Listeners know when we hear Mr. Trump that his terminology is slightly off but those of us who grew up in the U.S. intuitively understand what he is saying. I challenge you to think about what you would think if you and your family had just escaped extreme violence half way across the world for sanctuary in the United States and you heard Mr. Trump describe America.  Below is a short list of Trumpisms.  There is no attempt to capture all of his misused words or to provide citations.  Rather, I want to capture the essence of his language.
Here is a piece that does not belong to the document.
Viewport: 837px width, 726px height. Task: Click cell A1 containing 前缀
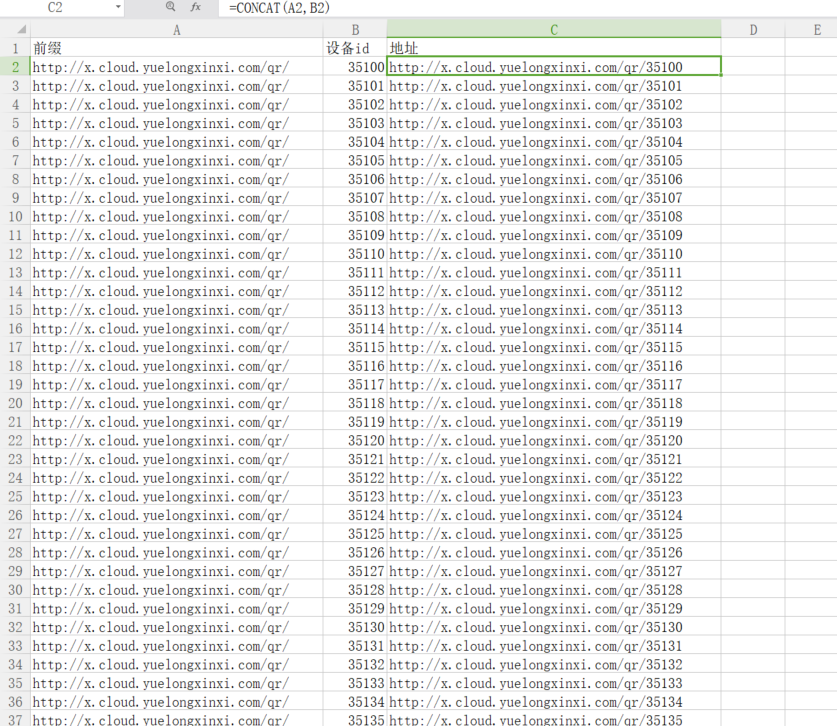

Trumpism: Words made up by Mr. Donald Trump in his run for President of United States in 2016.  Mr. Trump has a vast, original lexicon which creates sweeping indictments and vicious mental pictures using just a couple of words or phrases. Some of his words are spoken; others have been tweeted in the wee hours of the morning.  Trumpism could also be considered Mr. Trump’s political platform.  Trumpism pushes nativism (foreigners are suspect) and populism (giving power to the people rather than political elites).  Through twitter and his speeches, Mr. Trump has created a mish-mash of images of America as a dark, dangerous place in deep economic decline.  Mr. Trump’s America needs saving.  His slogan is “Make America Great Again” as if returning to the past is a positive. His primary policy proposals are deporting illegal immigrants, tightening and/or stopping future immigration of certain groups particularly Muslims,  emphasizing  that foreign individuals living in America commit the majority of violent crimes particularly  rape and robbery while taking away American jobs.  Trumpism’s primary focus is that Muslim refugees are terrorist infidels, illegal Mexicans are criminals and global trade has crippled America.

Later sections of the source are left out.